I think all this needs much more study, advocacy, and activism. Arguments by Adolph Reed for a large enough federal investment to make attending public universities free for all students should be reexamined in light of Chris Newfield's (and others in CA) on the actual costs of supporting teaching and research. Some kind of compact where the federal government and the states pledge to support the real costs of teaching and research at public universities would stop the race to the high-tuition/high-aid model in its tracks at virtually all such institutions across the country.

Since research is riskier, better to spread the funding for it across all taxpayers in the U.S. (and to distribute a small but significant portion of it via competitive grants, open to all universities to apply for), and leave state taxpayers to foot the bill for teaching students in their state. Then tuition and fees (including higher non-resident tuition) and other revenue streams (including from endowments) could cover other costs. Federal (Pell) and state (TAP) student financial aid would then make public colleges and universities virtually free for everyone in need, and cheap for everyone else.

That would provide a huge incentive for private colleges and universities to buy into their state systems (and merge their endowments into the state endowment, among many other things). The more that happens, the more money all colleges and universities in the system will have to invest in improvements and innovations. Everyone in the system can still do their own fundraising, but many student scholarships could be shifted into awards and more endowment money could be plowed directly into the operating budget, into construction projects, and into research grants for faculty.

What's even better is that the faster state university endowments grow, the less the federal and state governments will have to contribute to teaching and research (as universities gain the capacity to self-fund these activities). Eventually, you could privatize the system--once every college and university in it has an endowment large enough to live off its interest/returns....

Is this crazy, or what? I think it's crazy enough to work. How about you?

Ross Borden said...

Thanks for so many challenging ideas.
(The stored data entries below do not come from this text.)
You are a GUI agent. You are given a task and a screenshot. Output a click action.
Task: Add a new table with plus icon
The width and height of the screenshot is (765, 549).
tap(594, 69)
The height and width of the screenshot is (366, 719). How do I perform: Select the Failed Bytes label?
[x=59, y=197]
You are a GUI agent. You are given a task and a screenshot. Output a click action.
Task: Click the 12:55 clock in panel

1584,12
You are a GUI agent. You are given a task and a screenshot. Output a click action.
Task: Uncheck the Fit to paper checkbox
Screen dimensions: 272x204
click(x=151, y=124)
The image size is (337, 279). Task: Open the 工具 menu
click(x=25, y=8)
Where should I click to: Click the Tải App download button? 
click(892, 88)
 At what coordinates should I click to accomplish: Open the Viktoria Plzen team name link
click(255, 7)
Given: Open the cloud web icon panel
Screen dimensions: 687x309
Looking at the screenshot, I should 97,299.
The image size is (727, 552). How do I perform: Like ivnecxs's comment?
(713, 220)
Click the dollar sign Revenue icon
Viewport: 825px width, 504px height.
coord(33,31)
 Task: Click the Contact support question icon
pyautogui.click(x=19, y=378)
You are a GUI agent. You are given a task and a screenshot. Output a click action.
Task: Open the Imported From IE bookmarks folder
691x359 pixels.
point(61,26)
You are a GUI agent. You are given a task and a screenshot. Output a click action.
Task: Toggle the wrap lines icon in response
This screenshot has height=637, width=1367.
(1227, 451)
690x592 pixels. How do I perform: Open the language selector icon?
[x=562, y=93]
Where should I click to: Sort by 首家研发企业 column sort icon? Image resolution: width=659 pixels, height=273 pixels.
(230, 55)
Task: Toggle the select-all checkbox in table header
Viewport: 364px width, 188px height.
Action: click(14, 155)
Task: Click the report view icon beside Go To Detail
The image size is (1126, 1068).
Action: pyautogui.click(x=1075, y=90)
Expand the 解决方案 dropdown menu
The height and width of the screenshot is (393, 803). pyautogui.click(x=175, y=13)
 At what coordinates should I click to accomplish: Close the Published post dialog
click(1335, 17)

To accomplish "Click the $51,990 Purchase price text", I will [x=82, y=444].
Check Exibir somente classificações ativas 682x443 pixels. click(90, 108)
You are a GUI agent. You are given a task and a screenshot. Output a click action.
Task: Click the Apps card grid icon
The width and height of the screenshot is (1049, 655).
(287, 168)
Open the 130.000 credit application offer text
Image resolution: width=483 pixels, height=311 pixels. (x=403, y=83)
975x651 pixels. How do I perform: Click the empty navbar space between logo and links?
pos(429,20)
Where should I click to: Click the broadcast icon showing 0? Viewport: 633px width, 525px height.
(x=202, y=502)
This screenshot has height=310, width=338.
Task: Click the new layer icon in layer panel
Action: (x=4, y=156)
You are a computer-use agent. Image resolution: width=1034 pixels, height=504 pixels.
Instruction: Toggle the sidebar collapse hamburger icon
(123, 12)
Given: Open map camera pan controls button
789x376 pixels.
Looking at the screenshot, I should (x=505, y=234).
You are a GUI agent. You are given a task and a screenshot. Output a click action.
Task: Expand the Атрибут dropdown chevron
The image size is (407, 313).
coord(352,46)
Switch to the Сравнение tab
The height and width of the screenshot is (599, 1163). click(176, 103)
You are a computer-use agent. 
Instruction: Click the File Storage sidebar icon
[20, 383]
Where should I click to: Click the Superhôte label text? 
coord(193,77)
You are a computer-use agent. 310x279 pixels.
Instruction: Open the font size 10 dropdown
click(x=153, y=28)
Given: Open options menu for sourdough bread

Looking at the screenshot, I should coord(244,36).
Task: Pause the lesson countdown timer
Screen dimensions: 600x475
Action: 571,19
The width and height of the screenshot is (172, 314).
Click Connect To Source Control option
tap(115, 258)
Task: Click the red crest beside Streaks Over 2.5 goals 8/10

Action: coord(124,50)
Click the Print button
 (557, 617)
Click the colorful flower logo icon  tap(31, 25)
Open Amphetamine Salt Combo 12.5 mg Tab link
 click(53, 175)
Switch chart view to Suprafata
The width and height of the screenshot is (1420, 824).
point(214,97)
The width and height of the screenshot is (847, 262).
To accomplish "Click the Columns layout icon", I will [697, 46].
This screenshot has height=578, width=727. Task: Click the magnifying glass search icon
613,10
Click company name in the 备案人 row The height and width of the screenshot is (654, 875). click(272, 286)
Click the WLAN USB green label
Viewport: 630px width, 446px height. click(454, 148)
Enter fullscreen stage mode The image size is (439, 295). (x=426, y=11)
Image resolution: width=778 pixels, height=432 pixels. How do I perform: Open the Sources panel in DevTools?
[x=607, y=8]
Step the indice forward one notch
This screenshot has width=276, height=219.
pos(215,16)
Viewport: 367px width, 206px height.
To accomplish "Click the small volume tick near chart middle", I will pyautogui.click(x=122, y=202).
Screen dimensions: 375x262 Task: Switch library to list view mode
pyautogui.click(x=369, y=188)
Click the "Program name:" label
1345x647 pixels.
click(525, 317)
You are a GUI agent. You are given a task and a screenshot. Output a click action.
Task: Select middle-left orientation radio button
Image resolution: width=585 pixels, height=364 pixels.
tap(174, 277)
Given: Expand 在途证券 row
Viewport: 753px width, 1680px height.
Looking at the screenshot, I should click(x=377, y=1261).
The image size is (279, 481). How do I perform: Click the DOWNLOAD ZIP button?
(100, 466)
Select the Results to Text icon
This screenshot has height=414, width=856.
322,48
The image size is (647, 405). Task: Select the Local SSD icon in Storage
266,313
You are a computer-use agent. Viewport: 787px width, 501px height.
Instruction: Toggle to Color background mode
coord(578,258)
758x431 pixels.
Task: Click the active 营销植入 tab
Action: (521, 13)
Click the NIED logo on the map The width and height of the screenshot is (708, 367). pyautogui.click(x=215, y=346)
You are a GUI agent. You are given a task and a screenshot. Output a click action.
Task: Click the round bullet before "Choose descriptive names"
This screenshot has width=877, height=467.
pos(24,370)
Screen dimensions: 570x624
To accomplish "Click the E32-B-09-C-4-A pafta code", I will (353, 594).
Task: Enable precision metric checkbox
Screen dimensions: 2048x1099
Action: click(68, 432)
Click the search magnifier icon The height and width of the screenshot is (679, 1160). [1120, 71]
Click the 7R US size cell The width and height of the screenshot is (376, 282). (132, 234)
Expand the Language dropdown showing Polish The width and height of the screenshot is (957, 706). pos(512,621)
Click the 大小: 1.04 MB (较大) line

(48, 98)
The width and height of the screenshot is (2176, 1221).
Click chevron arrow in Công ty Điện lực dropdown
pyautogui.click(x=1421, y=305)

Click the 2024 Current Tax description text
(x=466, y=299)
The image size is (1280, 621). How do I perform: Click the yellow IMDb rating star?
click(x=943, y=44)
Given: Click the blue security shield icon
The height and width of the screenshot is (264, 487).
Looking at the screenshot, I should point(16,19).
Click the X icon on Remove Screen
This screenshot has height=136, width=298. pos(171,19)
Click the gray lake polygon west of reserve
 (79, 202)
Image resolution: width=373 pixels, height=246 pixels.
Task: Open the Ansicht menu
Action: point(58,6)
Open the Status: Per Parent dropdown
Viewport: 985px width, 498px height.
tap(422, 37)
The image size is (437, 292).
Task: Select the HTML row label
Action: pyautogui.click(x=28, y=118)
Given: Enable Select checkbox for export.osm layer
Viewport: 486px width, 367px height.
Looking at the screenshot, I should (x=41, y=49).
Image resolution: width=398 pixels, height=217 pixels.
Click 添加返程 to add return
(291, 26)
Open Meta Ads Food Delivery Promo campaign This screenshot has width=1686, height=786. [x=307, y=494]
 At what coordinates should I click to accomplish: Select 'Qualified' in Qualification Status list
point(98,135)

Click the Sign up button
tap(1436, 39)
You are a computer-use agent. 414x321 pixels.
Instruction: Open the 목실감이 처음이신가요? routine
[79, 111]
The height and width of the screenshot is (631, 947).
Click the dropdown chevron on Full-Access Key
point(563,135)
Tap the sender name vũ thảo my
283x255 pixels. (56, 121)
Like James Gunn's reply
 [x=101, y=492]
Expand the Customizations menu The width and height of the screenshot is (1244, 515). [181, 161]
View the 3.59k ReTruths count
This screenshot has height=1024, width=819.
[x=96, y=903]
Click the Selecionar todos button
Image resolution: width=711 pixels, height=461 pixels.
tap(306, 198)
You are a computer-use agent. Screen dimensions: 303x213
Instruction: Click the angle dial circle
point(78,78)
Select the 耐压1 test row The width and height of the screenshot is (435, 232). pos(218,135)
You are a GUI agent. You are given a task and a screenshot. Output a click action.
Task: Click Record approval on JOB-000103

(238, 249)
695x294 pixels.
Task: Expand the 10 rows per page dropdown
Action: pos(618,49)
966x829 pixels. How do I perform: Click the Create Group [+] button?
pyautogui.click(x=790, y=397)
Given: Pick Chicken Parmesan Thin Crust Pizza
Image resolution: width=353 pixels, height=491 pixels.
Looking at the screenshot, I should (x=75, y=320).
The whole proposal is exciting but out of my depth. I’d need to do a lot of homework before I could hope to contribute anything meaningful to this discussion.

Meanwhile, I don’t understand why federal dollars should be limited to student-loan guarantees and to research, on the grounds that “research is riskier” than teaching. As the states approach bankruptcy, the greater risk is that higher ed will no longer be a public option. It barely is even now.